# BicycleGAN implementation in Tensorflow As part of the implementation series of [Joseph Lim's group at USC](http://csail.mit.edu/~lim), our motivation is to accelerate (or sometimes delay) research in the AI community by promoting open-source projects. To this end, we implement state-of-the-art research papers, and publicly share them with concise reports. Please visit our [group github site](https://github.com/gitlimlab) for other projects. This project is implemented by [Youngwoon Lee](https://github.com/youngwoon) and the codes have been reviewed by [Yuan-Hong Liao](https://github.com/andrewliao11) before being published. ## Description This repo is a [Tensorflow](https://www.tensorflow.org/) implementation of BicycleGAN on Pix2Pix datasets: [Toward Multimodal Image-to-Image Translation](http://papers.nips.cc/paper/6650-toward-multimodal-image-to-image-translation). This paper presents a framework addressing the **image-to-image translation** task, where we are interested in converting an image from one domain (e.g., sketch) to another domain (e.g., image). While the previous method (pix2pix) cannot generate diverse outputs, this paper proposes a method that one image (e.g., a sketch of shoes) can be transformed into a set of images (e.g., shoes with different colors/textures). The proposed method encourages diverse results by generating output images with noise and then reconstructing noise from the output images. The framework consists of two cycles, *B* -> *z'* -> *B'* and noise *z* -> output *B'* -> noise *z'*.

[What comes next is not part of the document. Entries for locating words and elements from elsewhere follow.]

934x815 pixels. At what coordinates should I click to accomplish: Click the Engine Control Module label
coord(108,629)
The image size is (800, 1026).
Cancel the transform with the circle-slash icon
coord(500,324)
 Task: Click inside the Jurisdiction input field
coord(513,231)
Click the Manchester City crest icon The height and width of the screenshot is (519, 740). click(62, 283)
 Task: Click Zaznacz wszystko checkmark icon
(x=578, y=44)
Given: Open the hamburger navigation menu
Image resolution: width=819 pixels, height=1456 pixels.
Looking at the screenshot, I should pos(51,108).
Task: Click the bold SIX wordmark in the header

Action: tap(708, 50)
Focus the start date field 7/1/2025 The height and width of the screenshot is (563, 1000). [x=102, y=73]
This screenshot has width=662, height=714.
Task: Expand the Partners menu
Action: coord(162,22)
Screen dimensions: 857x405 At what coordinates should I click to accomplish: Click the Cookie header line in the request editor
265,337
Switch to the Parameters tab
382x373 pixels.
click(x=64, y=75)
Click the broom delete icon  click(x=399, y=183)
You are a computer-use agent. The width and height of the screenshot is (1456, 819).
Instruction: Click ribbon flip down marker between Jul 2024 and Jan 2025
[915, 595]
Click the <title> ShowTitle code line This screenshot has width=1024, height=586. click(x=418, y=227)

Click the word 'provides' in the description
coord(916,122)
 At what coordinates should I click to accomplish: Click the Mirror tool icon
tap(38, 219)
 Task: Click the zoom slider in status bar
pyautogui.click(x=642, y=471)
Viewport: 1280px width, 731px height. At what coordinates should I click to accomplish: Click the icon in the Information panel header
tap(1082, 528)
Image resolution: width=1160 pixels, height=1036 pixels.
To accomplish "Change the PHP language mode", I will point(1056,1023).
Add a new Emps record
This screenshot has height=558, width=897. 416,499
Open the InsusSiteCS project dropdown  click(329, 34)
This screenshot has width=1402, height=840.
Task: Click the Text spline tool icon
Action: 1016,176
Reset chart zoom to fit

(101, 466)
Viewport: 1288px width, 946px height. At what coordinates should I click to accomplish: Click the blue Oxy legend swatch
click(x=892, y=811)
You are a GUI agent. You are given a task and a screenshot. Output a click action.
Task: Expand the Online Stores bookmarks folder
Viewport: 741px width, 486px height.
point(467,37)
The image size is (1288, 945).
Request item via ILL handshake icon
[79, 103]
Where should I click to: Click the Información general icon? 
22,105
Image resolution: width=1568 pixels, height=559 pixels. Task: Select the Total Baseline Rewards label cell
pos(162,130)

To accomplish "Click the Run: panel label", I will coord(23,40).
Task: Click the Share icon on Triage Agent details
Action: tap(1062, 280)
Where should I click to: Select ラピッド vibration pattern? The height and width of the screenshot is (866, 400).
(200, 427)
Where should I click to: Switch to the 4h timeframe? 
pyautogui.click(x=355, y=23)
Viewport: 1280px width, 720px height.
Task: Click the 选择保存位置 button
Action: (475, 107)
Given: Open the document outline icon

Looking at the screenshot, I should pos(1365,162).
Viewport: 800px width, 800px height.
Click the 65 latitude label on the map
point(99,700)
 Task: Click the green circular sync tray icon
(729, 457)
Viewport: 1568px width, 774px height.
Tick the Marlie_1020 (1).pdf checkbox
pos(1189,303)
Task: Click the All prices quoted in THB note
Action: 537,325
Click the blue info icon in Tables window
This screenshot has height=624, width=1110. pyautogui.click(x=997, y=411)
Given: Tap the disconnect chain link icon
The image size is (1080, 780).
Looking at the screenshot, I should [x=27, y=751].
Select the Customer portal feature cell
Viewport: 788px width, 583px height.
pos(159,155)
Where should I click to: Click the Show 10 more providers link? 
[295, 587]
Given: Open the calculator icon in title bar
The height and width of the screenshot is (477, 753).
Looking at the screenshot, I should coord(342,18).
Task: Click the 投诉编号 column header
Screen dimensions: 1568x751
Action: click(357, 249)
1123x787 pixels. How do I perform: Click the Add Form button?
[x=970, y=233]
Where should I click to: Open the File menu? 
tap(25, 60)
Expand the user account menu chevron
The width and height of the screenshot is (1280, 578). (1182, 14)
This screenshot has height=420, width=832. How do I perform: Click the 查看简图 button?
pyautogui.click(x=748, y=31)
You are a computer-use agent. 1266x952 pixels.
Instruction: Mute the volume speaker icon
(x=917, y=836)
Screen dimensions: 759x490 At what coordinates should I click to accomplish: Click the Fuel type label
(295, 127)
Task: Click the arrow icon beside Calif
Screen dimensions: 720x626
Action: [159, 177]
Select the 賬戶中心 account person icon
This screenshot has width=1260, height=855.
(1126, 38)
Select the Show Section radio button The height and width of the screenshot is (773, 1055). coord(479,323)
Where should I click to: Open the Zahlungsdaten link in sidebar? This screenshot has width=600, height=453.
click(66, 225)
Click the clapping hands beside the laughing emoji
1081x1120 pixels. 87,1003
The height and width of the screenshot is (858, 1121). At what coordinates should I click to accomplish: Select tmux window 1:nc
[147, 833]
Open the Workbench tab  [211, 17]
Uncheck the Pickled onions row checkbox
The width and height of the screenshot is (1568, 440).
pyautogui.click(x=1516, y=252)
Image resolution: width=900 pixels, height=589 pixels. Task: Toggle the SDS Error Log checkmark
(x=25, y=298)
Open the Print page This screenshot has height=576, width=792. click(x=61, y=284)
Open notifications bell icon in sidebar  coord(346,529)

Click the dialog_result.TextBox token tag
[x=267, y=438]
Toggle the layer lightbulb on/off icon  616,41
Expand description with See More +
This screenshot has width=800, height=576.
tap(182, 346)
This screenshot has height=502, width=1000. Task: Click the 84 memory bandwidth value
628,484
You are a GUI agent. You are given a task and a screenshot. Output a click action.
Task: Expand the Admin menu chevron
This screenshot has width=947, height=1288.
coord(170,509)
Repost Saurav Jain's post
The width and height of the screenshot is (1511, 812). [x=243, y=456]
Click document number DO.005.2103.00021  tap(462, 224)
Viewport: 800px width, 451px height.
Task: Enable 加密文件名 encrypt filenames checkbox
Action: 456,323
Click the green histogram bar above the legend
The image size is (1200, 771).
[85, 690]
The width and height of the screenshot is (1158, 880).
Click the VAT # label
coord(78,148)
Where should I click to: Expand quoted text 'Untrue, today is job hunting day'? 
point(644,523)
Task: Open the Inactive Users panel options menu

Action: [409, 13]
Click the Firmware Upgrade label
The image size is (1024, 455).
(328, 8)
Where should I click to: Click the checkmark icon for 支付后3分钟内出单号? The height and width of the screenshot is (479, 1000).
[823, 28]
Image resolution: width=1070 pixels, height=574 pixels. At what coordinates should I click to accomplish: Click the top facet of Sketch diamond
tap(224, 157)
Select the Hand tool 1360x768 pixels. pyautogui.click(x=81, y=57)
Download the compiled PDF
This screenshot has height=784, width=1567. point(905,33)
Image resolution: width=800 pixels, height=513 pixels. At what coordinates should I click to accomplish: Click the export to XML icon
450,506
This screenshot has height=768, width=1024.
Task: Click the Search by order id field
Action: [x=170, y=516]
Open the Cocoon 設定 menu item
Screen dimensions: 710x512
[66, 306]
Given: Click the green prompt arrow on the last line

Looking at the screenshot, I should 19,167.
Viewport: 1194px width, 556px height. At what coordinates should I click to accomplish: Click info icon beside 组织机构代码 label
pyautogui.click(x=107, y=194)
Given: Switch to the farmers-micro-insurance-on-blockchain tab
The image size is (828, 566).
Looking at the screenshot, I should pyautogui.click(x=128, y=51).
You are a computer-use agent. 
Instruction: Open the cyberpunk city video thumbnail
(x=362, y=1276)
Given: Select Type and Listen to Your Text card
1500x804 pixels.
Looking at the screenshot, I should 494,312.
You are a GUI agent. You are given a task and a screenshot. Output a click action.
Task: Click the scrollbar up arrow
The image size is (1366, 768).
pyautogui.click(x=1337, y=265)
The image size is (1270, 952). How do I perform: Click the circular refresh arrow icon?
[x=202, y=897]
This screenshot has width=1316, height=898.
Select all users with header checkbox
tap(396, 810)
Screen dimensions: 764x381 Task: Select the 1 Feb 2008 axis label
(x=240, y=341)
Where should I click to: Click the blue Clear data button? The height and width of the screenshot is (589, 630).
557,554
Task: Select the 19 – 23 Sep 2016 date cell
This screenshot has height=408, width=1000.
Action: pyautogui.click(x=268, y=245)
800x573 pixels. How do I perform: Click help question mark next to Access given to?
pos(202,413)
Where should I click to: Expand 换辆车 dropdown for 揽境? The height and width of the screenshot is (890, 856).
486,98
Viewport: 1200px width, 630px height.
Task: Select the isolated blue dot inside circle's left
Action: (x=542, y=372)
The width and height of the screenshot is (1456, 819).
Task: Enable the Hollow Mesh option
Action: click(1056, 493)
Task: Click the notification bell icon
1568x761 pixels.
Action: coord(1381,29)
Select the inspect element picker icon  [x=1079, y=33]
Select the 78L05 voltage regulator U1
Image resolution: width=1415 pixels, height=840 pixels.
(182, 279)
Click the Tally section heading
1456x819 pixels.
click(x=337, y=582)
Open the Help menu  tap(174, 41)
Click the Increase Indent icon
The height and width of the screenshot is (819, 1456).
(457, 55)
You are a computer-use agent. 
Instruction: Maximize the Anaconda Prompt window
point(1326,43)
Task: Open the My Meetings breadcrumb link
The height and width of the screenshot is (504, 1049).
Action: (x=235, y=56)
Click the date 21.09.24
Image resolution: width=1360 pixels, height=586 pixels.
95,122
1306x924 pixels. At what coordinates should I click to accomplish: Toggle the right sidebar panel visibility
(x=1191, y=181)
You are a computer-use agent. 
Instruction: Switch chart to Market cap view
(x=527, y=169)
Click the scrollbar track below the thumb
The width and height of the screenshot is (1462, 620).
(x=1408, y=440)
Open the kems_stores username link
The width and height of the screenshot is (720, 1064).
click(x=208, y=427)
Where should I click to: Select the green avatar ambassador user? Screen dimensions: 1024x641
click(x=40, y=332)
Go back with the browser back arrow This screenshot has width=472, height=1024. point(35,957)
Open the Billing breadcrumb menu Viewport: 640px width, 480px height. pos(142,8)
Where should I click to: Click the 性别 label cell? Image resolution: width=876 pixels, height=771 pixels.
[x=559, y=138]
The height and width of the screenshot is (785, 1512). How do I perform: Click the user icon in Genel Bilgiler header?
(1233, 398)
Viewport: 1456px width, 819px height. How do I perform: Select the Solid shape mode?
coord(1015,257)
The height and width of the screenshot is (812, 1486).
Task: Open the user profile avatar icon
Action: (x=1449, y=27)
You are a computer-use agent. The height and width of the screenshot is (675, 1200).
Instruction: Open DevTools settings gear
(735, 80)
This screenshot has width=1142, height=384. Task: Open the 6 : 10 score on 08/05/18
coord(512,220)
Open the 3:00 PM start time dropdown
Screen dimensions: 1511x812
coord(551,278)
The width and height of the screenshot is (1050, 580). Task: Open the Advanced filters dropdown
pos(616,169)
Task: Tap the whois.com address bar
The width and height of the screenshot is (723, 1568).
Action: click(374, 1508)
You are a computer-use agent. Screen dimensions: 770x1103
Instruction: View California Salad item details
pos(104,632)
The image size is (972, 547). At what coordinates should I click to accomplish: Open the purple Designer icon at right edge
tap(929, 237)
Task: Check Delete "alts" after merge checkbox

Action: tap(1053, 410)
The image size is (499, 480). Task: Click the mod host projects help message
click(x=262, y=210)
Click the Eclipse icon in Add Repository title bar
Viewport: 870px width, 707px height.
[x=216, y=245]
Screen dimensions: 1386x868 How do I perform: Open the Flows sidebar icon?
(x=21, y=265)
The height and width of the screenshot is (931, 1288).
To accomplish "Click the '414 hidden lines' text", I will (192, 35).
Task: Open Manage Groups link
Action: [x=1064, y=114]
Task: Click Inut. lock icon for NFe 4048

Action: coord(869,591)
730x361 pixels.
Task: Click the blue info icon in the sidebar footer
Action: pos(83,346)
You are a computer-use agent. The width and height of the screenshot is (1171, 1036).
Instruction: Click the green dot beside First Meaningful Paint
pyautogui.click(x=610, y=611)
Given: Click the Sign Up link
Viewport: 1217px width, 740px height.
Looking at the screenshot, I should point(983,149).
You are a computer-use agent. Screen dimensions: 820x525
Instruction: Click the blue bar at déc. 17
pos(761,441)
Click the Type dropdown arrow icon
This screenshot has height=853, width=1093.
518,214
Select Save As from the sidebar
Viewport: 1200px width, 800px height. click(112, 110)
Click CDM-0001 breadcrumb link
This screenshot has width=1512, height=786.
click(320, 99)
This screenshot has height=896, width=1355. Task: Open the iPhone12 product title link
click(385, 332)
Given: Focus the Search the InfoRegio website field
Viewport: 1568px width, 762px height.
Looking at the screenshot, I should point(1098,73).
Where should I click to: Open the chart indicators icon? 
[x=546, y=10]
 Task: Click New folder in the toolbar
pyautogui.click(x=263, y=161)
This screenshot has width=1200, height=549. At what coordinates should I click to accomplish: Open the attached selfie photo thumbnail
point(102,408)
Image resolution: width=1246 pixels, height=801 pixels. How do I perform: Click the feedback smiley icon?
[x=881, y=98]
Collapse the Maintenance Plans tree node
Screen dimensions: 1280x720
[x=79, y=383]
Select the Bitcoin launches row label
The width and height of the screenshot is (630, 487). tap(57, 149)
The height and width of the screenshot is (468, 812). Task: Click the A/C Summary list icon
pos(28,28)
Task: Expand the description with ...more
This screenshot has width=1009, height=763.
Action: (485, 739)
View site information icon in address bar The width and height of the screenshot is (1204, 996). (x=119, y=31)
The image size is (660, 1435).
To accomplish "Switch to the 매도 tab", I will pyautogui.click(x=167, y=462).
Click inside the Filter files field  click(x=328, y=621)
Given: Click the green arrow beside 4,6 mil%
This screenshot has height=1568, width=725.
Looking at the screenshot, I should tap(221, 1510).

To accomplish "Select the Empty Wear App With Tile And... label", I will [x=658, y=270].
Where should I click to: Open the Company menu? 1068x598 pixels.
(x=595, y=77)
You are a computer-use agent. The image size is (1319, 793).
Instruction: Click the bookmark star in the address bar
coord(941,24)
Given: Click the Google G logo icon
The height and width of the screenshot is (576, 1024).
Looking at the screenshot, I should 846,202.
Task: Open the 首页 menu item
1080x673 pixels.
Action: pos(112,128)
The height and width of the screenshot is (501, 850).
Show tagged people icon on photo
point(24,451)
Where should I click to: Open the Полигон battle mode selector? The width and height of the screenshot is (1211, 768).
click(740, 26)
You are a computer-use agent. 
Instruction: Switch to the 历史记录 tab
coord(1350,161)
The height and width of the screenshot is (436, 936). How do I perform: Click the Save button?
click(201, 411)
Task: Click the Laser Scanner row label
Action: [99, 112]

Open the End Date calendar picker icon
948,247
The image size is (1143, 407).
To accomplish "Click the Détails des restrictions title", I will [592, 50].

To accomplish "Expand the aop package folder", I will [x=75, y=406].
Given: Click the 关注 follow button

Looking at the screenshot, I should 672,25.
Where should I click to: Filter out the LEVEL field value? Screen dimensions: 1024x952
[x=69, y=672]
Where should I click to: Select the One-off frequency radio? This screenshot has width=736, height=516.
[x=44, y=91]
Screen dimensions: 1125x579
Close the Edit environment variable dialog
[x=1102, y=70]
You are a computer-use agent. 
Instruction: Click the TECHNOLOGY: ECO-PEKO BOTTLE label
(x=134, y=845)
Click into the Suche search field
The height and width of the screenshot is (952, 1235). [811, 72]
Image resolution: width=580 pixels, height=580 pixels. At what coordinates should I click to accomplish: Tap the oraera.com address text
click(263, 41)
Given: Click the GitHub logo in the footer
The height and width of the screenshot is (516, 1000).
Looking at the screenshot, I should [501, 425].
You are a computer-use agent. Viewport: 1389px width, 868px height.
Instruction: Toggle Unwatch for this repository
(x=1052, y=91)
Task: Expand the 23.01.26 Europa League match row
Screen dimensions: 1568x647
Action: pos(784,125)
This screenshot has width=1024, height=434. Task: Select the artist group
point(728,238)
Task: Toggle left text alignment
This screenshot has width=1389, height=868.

The first step is the conditional Variational Auto Encoder GAN (cVAE-GAN) whose architecture is similar to pix2pix network with noise. In cVAE-GAN, a generator *G* takes an input image *A* (sketch) and a noise *z* and outputs its counterpart in domain *B* (image) with variations. However, it was reported that the generator *G* ends up with ignoring the added noise.

The second part, the conditional Latent Regressor GAN (cLR-GAN), enforces the generator to follow the noise *z*. An encoder *E* maps visual features (color and texture) of a generated image *B'* to the latent vector *z'* which is close to the original noise *z*. To minimize |*z*-*z'*|, images computed with different noises should be different. Therefore, the cLR-GAN can alleviate the issue of mode collapse. Moreover, a KL-divergence loss *KL(p(z);N(0;I))* encourages the latent vectors to follow gaussian distribution, so a gaussian noise can be used as a latent vector in testing time.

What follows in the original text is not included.